- Pearson Brick House
- Formerly listed on the U.S. National Register of Historic Places
- Nearest city: Kingsport, Tennessee
- Coordinates: 36°28′55″N 82°28′21″W﻿ / ﻿36.48194°N 82.47250°W
- Area: 4 acres (1.6 ha)
- NRHP reference No.: 73001846

Significant dates
- Added to NRHP: April 11, 1973
- Removed from NRHP: March 20, 2017

= Pearson Brick House =

Historic house in Tennessee, United States

The Pearson Brick House (also known as the Barnes House, Barnes Plantation House, or The Old Brick House on the River) is a historic structure located on the north shore of Fort Patrick Henry Lake in Sullivan County, Tennessee. The site is located near the section of the Holston River once referred to as the Great Falls. The building was added to the National Register of Historic Places in 1973, but subsequently removed in 2017.

==History==
After immigrating from Ireland, John Beauregard Barnes and his wife, Emaline Baker Barnes, owned 2000 acres (809 hectares) of land in east Tennessee around the time of the American Civil War. In 1860, Barnes constructed the two-story house from hand-fired brick on the site.

The Barnes' slaves would be locked in the cellar of the house when Union soldiers or sympathizers were near the property. In addition, the family frequently caught runaway slaves and detained them in the cellar until their owners claimed them.

The house was inherited by the children of John Beauregard Barnes. A son, John Rice Barnes, and his wife, Elizabeth Hawk Barnes, raised their family of 12 children in the house. In addition to being a farmer, J. R. Barnes was a logger who cut and floated timber on the Holston River to Knoxville, accompanying the timber on the river in a flatboat.

The house has since had several owners including the Tennessee Valley Authority.
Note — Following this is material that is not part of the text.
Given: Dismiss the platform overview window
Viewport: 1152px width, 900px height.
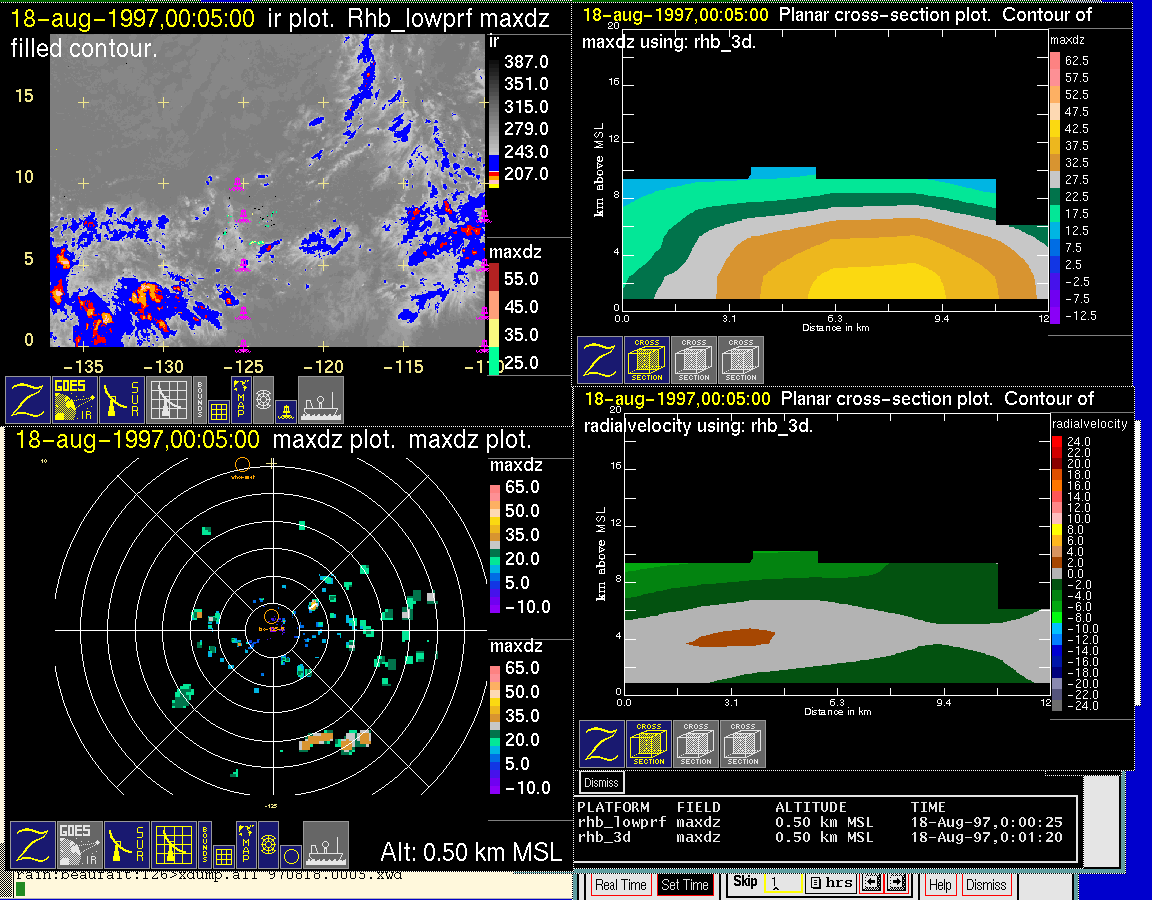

The property is currently owned by Jim Pearson and his wife.

==Architectural details==
The house is constructed from hand-fired brick. A chimney with decorative brickwork is located at each end of the house. The meanings of the initials on the chimneys (E.B. and L.L.) are not precisely known. The house has a total of five fireplaces.

The house contains two cellars. One of the two cellars is dirt-walled and contains a fireplace for smoking meats and chains for restraining slaves.

A rear wing with five rooms was added to the house during the occupancy by the family of John Rice Barnes. This addition was removed in 1955.